Le siècle, les hommes, les idées. L’autonomie, un cul-de-sac? (texte intégral)

Mise en ligne de La rédaction, le 21 avril 2013.

par Monique David

[ EXTRAITS DU NUMÉRO 39 / PRINTEMPS 2013 ]

Égards

Le rapport de la Commission «Mourir dans la dignité» repose sur la notion d’autonomie. C’est parce que nous serions désormais autonomes que nous devrions pouvoir choisir l’heure et le style de notre mort. Mais choisir le moment de sa mort signifie-t-il que nous sommes plus autonomes? La mort n’abolit-elle pas l’autonomie?

Il serait plus juste de parler d’autonomie relationnelle que de la seule autonomie. Nous sommes des êtres relationnels. De l’enfance à la vieillesse, j’ai besoin de l’autre. Dès que je me coupe de l’autre, c’est le début de la fin, tant d’un point de vue physique que psychique. Ne pas compter sur l’autre lorsque nous souffrons ou lorsque nous vieillissons nous confère-t-il de la dignité? La dignité se forge dans la relation à l’autre, comme l’explique si bien Martin Buber dans Je et Tu. Dans la souffrance, l’autonomie relationnelle me commande de demander de l’aide; et, pour l’autre, s’il en est capable, de m’en offrir.

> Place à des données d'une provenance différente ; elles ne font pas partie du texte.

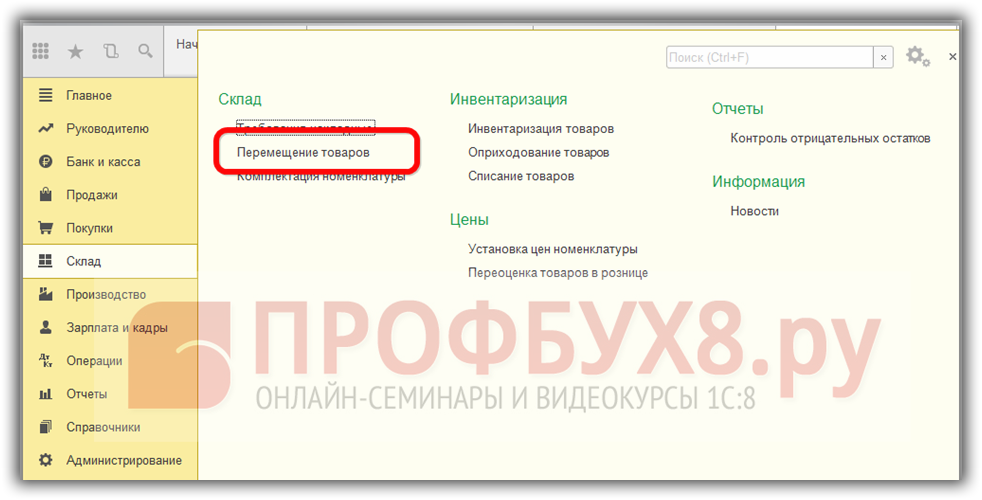
Task: Open Перемещение товаров link
Action: click(302, 153)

Nous sommes tous interdépendants. Notre société individualiste et matérialiste nous l’a fait oublier. Comme on ne veut dépendre de personne, on croit plus sage de recourir à l’euthanasie. Mais cette fausse solution apportera son lot de problèmes. Le simple fait d’introduire la possibilité de l’euthanasie est en elle-même meurtrière. Pourquoi soigne-t-on les suicidaires? Parce que l’on sait que ces personnes qui considèrent la mort comme une solution sont troublées. Jouer avec la possibilité de mourir à n’importe quel moment de sa vie, c’est s’administrer un poison moral à petites doses, en attendant le poison létal fournit par un médecin.

Les chicanes de famille sont souvent provoquées par des bagatelles. Qu’en sera-t-il a fortiori lorsqu’il sera question d’euthanasier ses parents, son frère, sa sœur, sa grand-mère? Qui aura le dernier mot? Nous assisterons à des déchirements familiaux terribles et irrémédiables.

Lorsqu’une personne malade dit qu’elle aimerait mieux mourir, c’est une façon de dire qu’elle veut être soulagée de sa souffrance. Attardons-nous plutôt à alléger la souffrance, à améliorer les soins palliatifs et ceux accordés aux malades chroniques.